I can view (and print) our predial statement online but I think I need either pay at the main 'Tesoreria Municipal' office OR pay at the bank. That's not a problem since we paid in Sept - and we were the only people in the office.


----------



## eastwind (Jun 18, 2016)

predial is Mexico's property tax, but predial doesn't really _translate _to property tax, it's the name they use for the particular tax, without a specific translation.

Fideiscomo (spelling?) is a particular type of bank trust that foreigners need to use to own property within 100km of the coast in Mexico

Fide is short because I can't spell Fideiscomo.


----------



## Marian42 (Oct 22, 2020)

Thank you for the explanation, Eastwind! I'm not going to buy property in Mexico, so I won't need any of these things! I plan to visit in December 2022 and January 2023. I want to do a Spanish immersion month with Escuela Mexicana. I'm taking courses from them now, and also have a tutor through the Escuela.


----------



## eastwind (Jun 18, 2016)

My predial is very high because I bought an expensive apartment right on the ocean, and we reported the full/accurate sales price. A Mexican owner in the same building (who I suspect did _not _report the full sales price, because they said theirs was less than a quarter of mine) urged me to try to get mine reduced (perhaps because they think if someone notices the disparity there might be questions asked, although they claimed that even reporting the full sales price shouldn't have resulted in tax so high).

I _sort of _don't mind because the tax is still cheaper than what I paid on my US house back in 2005 when I first bought that house, and it's a third of what the taxes on that house are now. But I figured if there was a deduction I was entitled to I'd invest a little effort in getting it.

I could have saved 7000 pesos by paying in december, but somehow when they recalculated the bill today the total was still 3000 pesos less than the undiscounted amount quoted back then (I don't have the math 'cause I lost the @#$% statement). I'll certainly pay early this december, but that wasn't possible for me last december.


----------



## MangoTango (Feb 8, 2020)

Here, even in March I believe there is a 10% early payment discount. Maybe that is similar in Cancun.

A few years back I went to the local SAT office (I think) because I wanted the whole history of our property (including the map(s) of the lot). The very nice young woman called up our information and without letting me see it said basically - just let it be. You don't want to go there or they may come out and value your property differently. I followed her advice.


----------



## surabi (Jan 1, 2017)

eastwind said:


> Fide is short because I can't spell Fideiscomo.

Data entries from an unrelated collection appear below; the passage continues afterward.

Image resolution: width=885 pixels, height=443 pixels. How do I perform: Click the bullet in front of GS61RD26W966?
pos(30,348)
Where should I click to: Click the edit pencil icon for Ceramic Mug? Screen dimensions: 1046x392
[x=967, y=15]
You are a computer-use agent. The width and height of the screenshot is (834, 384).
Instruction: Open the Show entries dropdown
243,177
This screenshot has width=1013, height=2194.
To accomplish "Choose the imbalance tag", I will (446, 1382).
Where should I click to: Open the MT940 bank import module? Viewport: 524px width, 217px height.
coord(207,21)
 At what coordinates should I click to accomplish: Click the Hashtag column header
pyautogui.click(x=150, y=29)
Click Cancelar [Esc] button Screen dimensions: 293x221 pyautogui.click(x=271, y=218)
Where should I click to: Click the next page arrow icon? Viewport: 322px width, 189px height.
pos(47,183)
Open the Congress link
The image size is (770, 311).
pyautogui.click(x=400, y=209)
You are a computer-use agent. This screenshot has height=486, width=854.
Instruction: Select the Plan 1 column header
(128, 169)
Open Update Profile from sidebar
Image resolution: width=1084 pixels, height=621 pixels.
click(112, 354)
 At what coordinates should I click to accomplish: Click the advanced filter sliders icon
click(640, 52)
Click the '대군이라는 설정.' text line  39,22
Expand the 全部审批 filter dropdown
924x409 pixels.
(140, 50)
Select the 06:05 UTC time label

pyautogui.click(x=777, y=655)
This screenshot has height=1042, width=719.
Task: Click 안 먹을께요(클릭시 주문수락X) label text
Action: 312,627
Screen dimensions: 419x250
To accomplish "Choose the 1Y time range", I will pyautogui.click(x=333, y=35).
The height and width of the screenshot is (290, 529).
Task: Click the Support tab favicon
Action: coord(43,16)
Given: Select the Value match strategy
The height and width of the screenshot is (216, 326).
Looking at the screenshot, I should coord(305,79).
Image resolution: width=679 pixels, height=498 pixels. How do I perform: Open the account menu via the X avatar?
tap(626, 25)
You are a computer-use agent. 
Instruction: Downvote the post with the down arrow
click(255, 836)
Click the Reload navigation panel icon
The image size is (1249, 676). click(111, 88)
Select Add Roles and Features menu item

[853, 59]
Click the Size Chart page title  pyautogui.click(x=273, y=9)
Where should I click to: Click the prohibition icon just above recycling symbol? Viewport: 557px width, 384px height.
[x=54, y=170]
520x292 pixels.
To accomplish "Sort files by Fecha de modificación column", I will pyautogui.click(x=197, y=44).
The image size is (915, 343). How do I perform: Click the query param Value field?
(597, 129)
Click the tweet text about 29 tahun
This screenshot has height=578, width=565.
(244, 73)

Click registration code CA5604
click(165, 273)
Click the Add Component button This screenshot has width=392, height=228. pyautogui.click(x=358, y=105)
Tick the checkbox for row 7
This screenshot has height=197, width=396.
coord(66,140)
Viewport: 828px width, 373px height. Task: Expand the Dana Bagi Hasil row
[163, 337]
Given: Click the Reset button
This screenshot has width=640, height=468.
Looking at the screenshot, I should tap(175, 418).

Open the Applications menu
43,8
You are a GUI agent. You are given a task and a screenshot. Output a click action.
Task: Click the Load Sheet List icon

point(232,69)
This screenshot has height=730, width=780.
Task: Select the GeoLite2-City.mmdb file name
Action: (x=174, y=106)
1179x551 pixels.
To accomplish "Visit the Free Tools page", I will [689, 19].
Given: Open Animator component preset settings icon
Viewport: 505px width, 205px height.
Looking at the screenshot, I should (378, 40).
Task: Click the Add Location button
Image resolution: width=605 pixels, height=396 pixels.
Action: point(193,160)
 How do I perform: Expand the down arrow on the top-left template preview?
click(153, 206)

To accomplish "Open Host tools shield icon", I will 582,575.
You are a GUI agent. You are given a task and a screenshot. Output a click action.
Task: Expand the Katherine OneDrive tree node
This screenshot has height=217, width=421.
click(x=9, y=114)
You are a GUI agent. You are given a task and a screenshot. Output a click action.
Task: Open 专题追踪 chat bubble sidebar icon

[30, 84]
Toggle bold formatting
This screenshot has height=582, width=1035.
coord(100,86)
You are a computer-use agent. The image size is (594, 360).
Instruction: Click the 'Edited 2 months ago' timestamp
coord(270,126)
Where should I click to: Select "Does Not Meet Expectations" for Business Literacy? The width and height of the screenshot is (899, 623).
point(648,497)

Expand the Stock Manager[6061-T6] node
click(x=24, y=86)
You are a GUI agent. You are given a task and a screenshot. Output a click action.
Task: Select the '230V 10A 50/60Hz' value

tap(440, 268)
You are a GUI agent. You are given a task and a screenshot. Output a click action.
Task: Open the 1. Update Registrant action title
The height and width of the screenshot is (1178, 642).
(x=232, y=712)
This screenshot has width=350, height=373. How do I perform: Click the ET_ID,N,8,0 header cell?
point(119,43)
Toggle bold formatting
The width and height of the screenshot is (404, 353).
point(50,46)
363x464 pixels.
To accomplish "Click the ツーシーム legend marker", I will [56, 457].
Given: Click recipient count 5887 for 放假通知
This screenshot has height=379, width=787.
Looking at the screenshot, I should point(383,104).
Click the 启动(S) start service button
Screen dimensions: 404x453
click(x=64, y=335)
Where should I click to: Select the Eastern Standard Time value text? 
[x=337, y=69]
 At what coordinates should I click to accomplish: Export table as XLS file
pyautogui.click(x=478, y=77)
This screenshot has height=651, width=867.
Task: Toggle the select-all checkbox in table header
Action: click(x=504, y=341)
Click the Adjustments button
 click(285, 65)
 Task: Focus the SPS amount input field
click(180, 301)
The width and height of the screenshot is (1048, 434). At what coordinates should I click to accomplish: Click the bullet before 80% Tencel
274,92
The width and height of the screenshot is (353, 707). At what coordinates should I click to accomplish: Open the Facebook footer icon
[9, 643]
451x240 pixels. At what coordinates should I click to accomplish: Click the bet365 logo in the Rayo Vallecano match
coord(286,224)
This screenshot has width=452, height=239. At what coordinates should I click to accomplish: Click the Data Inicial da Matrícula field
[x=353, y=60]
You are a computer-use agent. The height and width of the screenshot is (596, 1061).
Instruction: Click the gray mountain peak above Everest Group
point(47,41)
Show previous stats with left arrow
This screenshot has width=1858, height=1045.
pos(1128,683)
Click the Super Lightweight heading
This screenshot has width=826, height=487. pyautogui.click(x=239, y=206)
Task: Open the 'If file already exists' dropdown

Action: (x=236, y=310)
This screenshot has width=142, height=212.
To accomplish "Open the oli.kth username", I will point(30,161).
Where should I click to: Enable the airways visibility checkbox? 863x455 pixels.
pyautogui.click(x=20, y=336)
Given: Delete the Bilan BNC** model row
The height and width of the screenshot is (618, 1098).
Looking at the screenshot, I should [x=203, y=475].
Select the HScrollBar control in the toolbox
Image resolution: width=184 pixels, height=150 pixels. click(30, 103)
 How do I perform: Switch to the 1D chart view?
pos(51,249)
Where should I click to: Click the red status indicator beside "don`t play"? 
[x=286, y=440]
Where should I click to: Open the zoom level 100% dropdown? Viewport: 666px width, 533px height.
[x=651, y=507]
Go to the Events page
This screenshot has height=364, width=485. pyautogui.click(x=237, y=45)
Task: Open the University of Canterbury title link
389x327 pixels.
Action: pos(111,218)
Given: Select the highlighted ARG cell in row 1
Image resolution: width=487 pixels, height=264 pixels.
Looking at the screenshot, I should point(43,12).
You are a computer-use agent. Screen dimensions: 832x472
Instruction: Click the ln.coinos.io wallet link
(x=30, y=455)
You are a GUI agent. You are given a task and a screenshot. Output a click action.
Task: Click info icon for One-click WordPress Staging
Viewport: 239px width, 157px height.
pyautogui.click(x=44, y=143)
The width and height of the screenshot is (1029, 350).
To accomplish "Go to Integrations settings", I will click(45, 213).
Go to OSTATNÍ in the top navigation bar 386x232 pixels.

Fideicomiso. The easy thing about Spanish is that things are spelled exactly like they sound. So if you learn how something is pronounced, it's easy to spell.
Fi-de-i-com-i-so


----------



## eastwind (Jun 18, 2016)

Heh, I was mispronoucing it in my head and I spelled it just like I was mispronouncing it. I've got that particular word stuck on mispronounce, maybe I'll learn after a few more times. Thanks.

I would edit the subject to spell it correctly for future thread searches, but I can't see how.


----------



## AlanMexicali (Jun 1, 2011)

Pronouncing letters in Spanish are not pronounced the same as in English. Some letters are pronounced the same.

The restricted zone for foreigners to own property is not 100 kilometers from the ocean, but 50 kilometers. 100 kilometers from the border.

SAT doesn't have property details the Registar Civil does.

Thanks


----------



## surabi (Jan 1, 2017)

AlanMexicali said:


> Pronouncing letters in Spanish are not pronounced the same as in English. Some letters are pronounced the same


Well, of course one has to learn the way the vowels are pronounced in Spanish, and things like the double L being pronounced like a Y.

But it's much easier to spell and pronounce something you see written in Spanish since each vowel is only pronounced in one way, unlike English where a certain vowel can be pronounced in various ways depending on the word.

And with maybe a few exceptions, every letter in a word is pronounced. Not like English where two vowels together combine to make one sound.

And Spanish doesn't have strange letter combinations like the word "enough", with the gh pronounced like an f. While a gh in some other word is pronounced totally differently or is silent.


----------